**DATA ROWS**:
▼
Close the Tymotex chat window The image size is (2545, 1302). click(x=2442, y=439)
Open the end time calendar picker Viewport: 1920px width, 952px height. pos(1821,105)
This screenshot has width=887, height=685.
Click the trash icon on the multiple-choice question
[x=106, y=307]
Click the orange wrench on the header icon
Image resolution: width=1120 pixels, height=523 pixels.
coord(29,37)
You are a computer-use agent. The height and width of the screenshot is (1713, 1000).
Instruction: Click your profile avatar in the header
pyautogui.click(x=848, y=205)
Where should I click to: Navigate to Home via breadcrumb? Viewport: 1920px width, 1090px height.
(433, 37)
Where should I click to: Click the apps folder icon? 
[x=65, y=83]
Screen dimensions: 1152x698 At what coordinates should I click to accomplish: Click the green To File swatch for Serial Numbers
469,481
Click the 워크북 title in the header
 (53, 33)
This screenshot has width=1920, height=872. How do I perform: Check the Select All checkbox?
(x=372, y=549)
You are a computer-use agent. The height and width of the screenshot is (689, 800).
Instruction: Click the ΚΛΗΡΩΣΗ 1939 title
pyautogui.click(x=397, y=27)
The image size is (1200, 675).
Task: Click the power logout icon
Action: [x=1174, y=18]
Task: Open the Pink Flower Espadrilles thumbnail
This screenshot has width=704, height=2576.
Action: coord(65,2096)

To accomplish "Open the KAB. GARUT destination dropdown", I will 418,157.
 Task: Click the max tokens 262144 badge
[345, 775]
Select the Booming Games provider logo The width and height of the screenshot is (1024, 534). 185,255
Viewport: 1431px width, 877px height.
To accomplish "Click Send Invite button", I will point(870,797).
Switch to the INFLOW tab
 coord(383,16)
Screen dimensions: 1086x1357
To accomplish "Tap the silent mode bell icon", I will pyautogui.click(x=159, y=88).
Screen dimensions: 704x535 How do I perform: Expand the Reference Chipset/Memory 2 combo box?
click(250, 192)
▲
Copy out every one of the records above, line for line, without altering anything.

Close the Tymotex chat window The image size is (2545, 1302). click(x=2442, y=439)
Open the end time calendar picker Viewport: 1920px width, 952px height. pos(1821,105)
This screenshot has width=887, height=685.
Click the trash icon on the multiple-choice question
[x=106, y=307]
Click the orange wrench on the header icon
Image resolution: width=1120 pixels, height=523 pixels.
coord(29,37)
You are a computer-use agent. The height and width of the screenshot is (1713, 1000).
Instruction: Click your profile avatar in the header
pyautogui.click(x=848, y=205)
Where should I click to: Navigate to Home via breadcrumb? Viewport: 1920px width, 1090px height.
(433, 37)
Where should I click to: Click the apps folder icon? 
[x=65, y=83]
Screen dimensions: 1152x698 At what coordinates should I click to accomplish: Click the green To File swatch for Serial Numbers
469,481
Click the 워크북 title in the header
 (53, 33)
This screenshot has width=1920, height=872. How do I perform: Check the Select All checkbox?
(x=372, y=549)
You are a computer-use agent. The height and width of the screenshot is (689, 800).
Instruction: Click the ΚΛΗΡΩΣΗ 1939 title
pyautogui.click(x=397, y=27)
The image size is (1200, 675).
Task: Click the power logout icon
Action: [x=1174, y=18]
Task: Open the Pink Flower Espadrilles thumbnail
This screenshot has width=704, height=2576.
Action: coord(65,2096)

To accomplish "Open the KAB. GARUT destination dropdown", I will 418,157.
 Task: Click the max tokens 262144 badge
[345, 775]
Select the Booming Games provider logo The width and height of the screenshot is (1024, 534). 185,255
Viewport: 1431px width, 877px height.
To accomplish "Click Send Invite button", I will point(870,797).
Switch to the INFLOW tab
 coord(383,16)
Screen dimensions: 1086x1357
To accomplish "Tap the silent mode bell icon", I will pyautogui.click(x=159, y=88).
Screen dimensions: 704x535 How do I perform: Expand the Reference Chipset/Memory 2 combo box?
click(250, 192)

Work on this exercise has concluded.